Holandia Kalamajintaungsweh Lactogen

These adverts were all from the year 1927 and for different companies. The top one is for Hollandia Condensed Milk, which proclaims it is ‘Always Useful’. The second is for the the Ku.la: Ma Khyin: brand. And the last is the Nestle owned company, ‘Lactogen’, which informs readers that this condensed milk will make children big and strong. All three put an emphasis on childhood growth and the domestic home. As the historian Chie Ikeya has argued, this was part of the emergence of the figure of the modern woman in colonial Burma. In the top two adverts she is figured as a health consicous consumer and mother.

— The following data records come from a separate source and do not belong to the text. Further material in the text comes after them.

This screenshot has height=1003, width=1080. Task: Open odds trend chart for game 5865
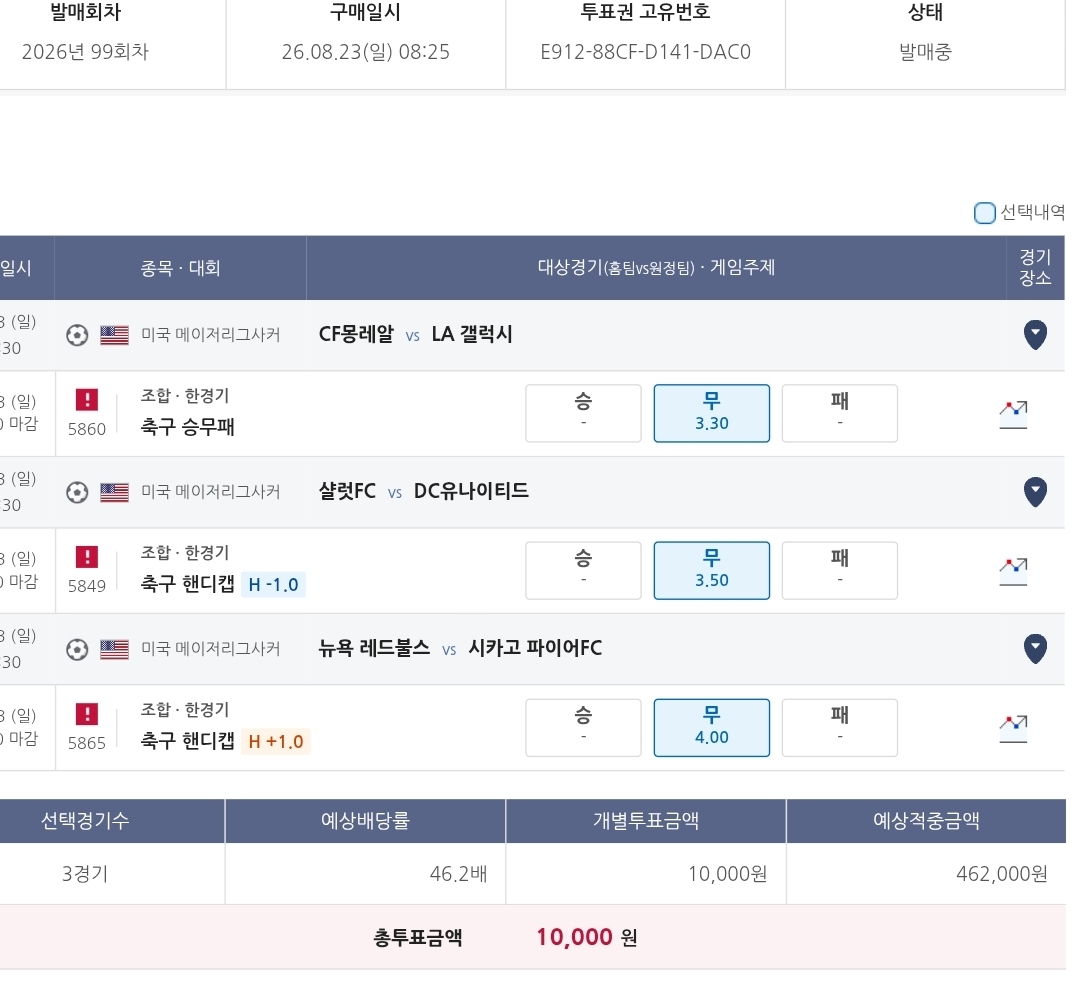[x=1013, y=729]
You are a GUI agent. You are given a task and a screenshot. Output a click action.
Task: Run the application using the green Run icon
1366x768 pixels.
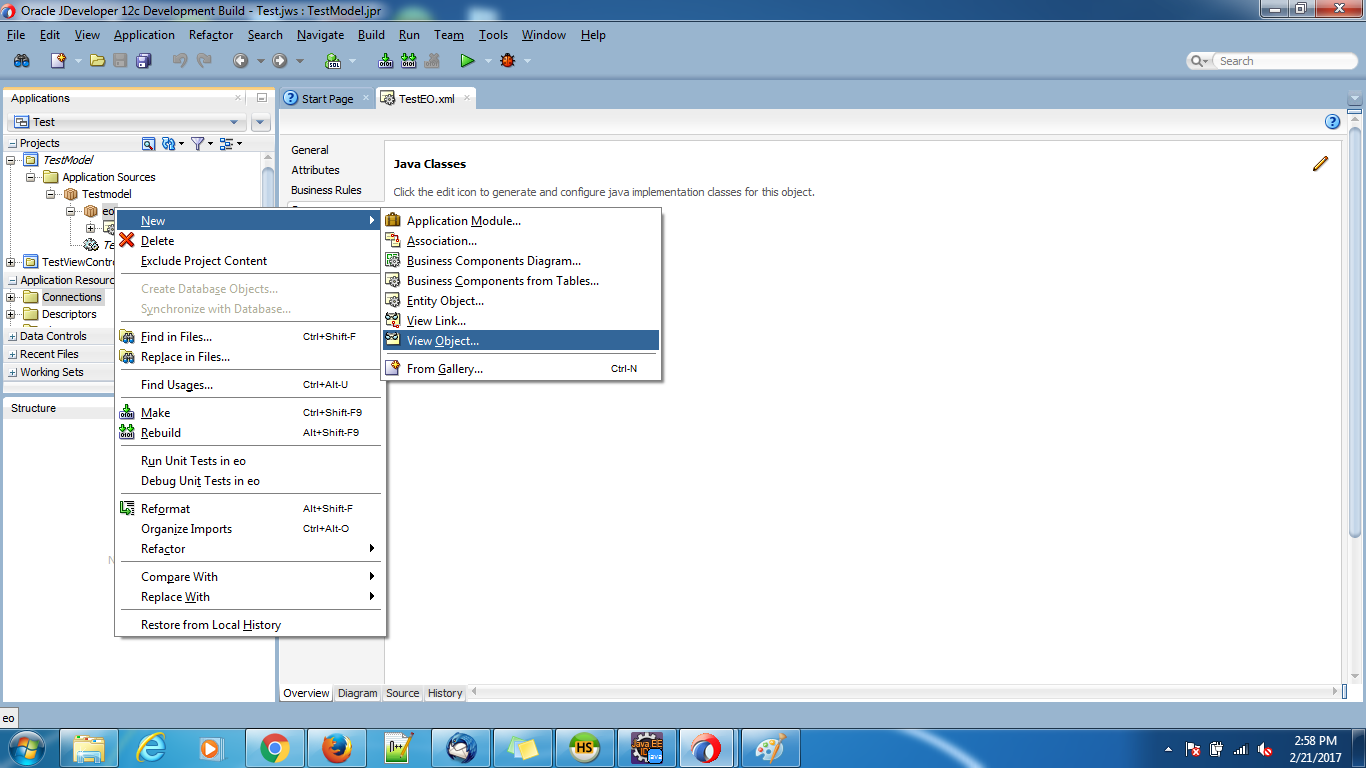point(466,60)
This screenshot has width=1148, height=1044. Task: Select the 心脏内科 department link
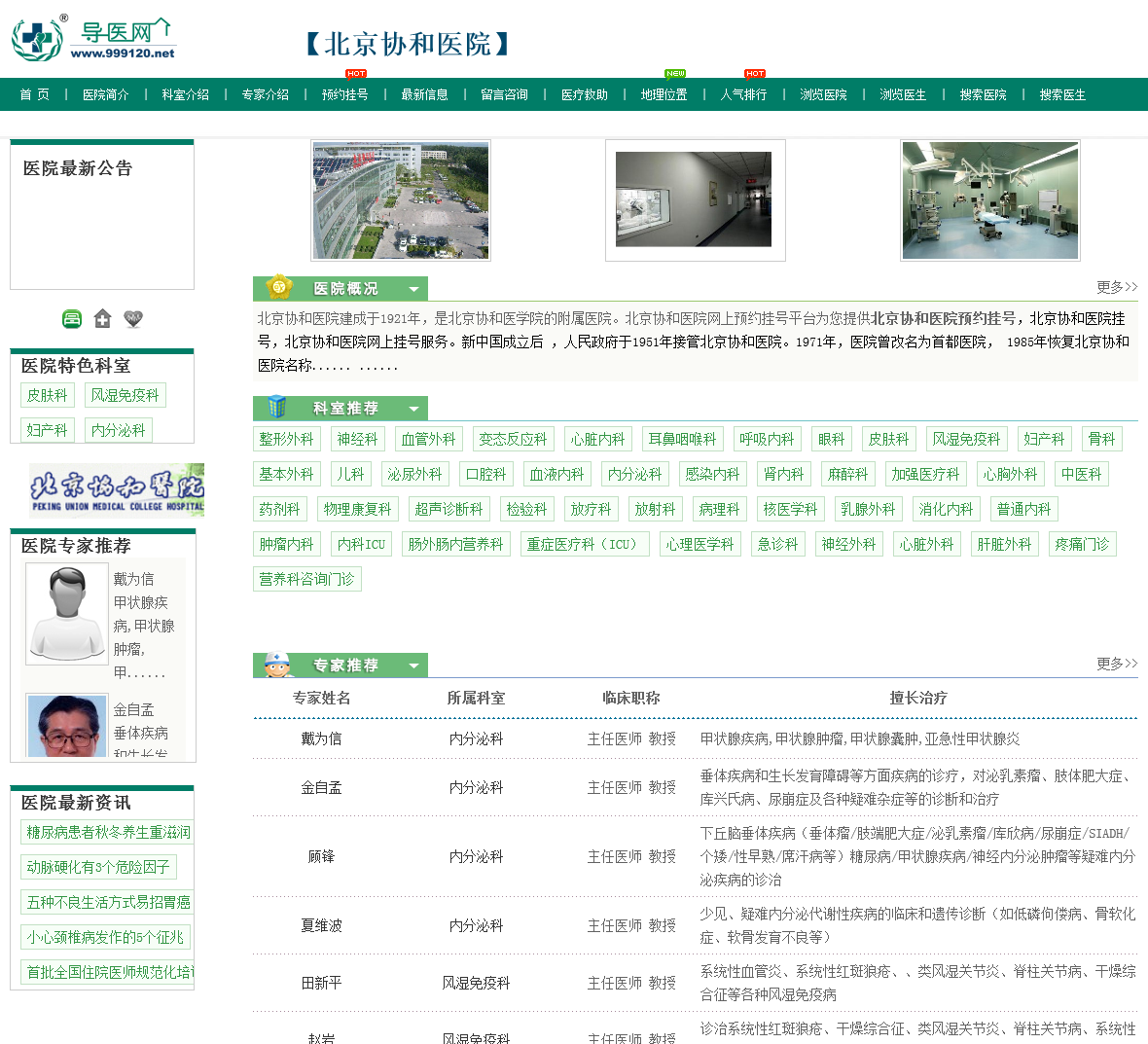point(597,439)
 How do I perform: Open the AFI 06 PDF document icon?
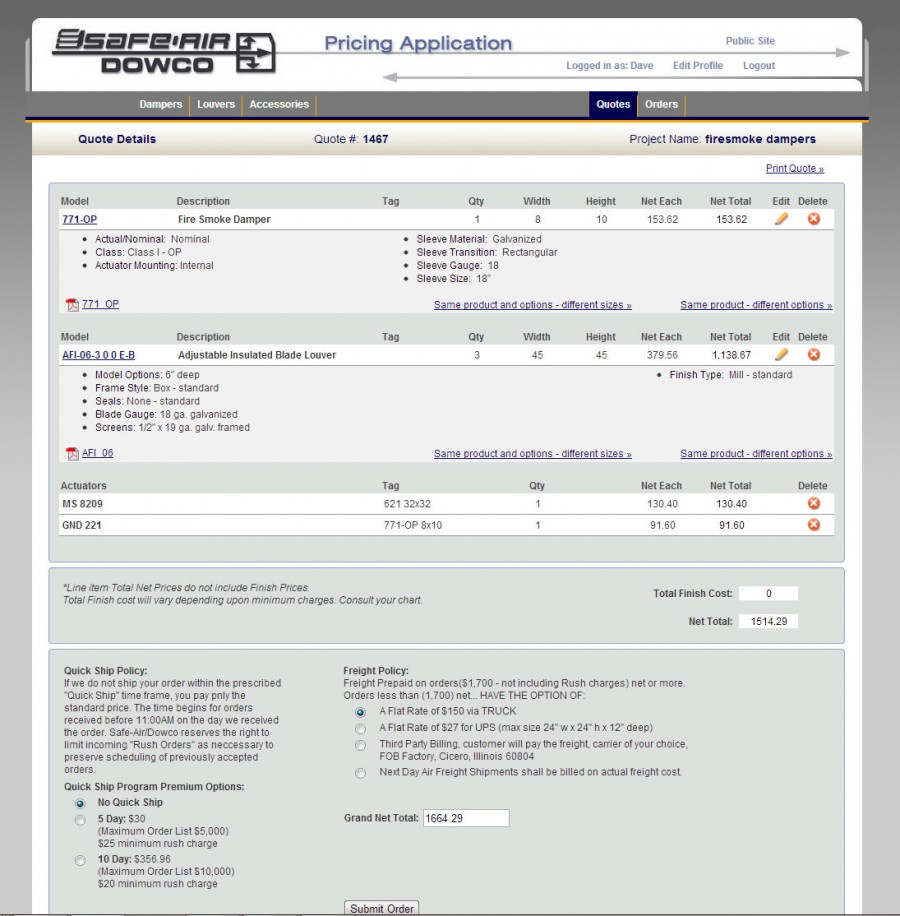click(x=72, y=454)
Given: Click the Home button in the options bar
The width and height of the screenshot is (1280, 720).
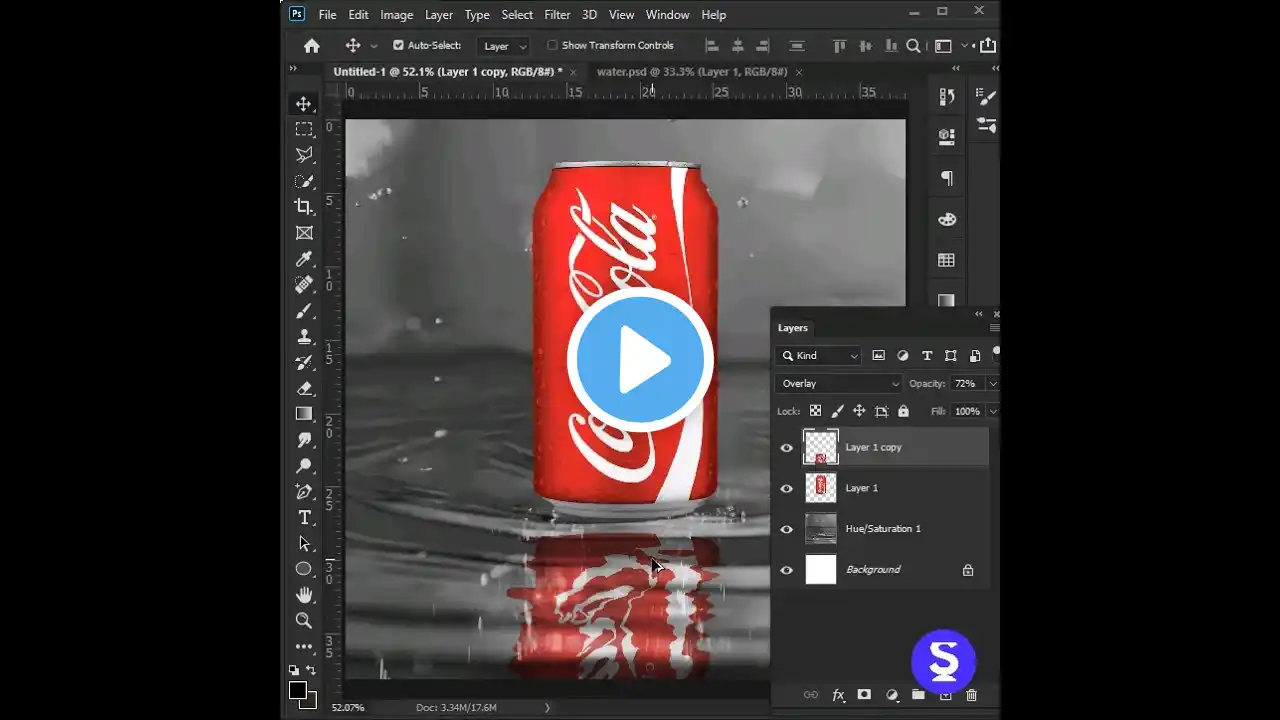Looking at the screenshot, I should click(x=311, y=45).
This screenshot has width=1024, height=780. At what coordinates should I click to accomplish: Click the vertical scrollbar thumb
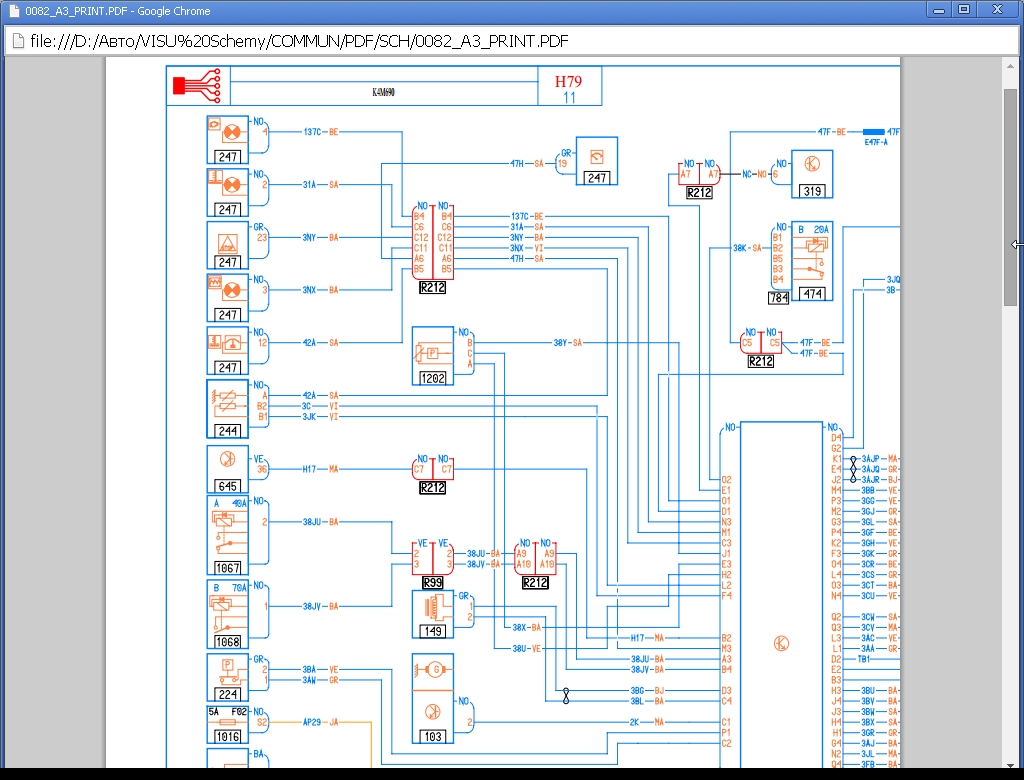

But it is striking to me that cows are entirely absent from the advertising of these dairy products. In colonial Burma at the time the production of fresh milk was associated with itinerent Indian dairymen. There were official concerns about the healthiness of this milk because of the allegedly ‘unclean’ habits of these cattle owners. Concerns about the sanitary production of dairy was inflected with concerns about racial divisions in the colonial context. Perhaps the absence of the cow and the prominence of the can in these adverts was designed to push the animal out of the mind of a potential consumer, and with it concerns about contamination.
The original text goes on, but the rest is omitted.